Word for word, copy the line that contains "Task: Select the BOAZ25,D tab" and each line after it in the data below. Pictures stay out of the copy.

*** DATASET ENTRIES ***

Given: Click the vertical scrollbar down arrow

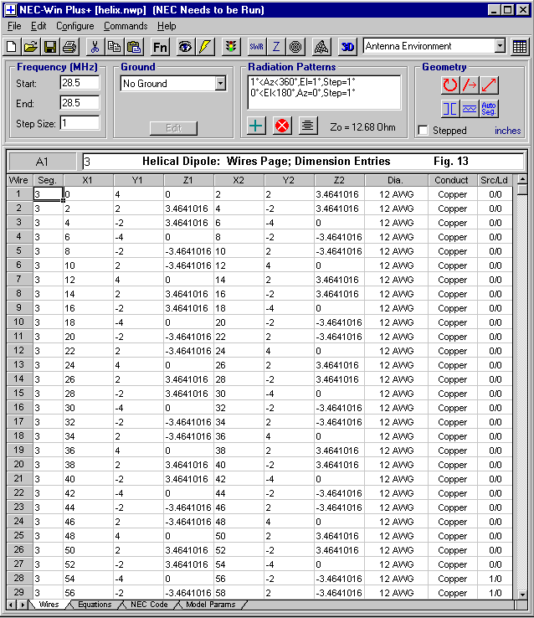Looking at the screenshot, I should tap(523, 591).
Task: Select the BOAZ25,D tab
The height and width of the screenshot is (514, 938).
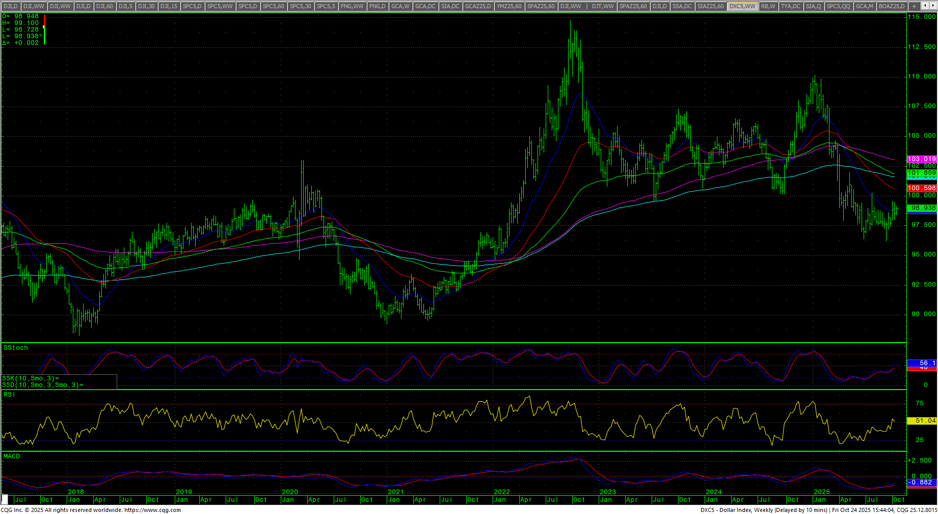Action: [892, 6]
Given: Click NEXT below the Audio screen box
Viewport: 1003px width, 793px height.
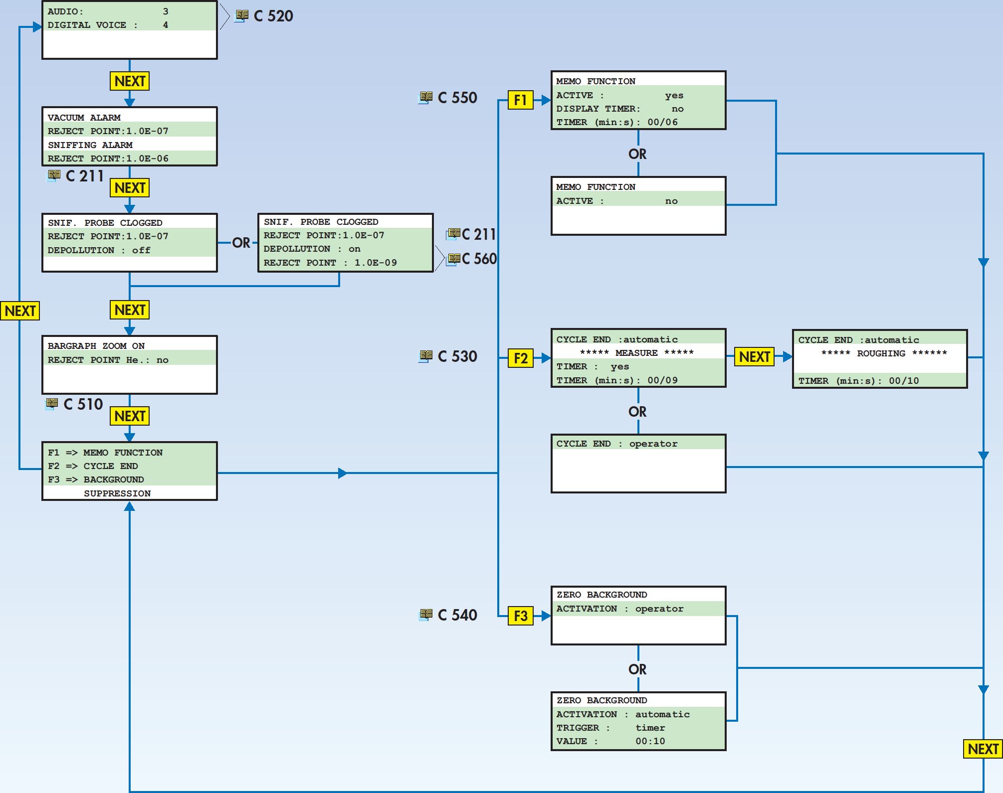Looking at the screenshot, I should click(x=130, y=81).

*** End of DATASET ENTRIES ***

* [SOLVED EXERCISE]
Task: Select the BOAZ25,D tab
The height and width of the screenshot is (514, 938).
Action: [892, 6]
Given: Click NEXT below the Audio screen box
Viewport: 1003px width, 793px height.
Looking at the screenshot, I should click(x=130, y=81).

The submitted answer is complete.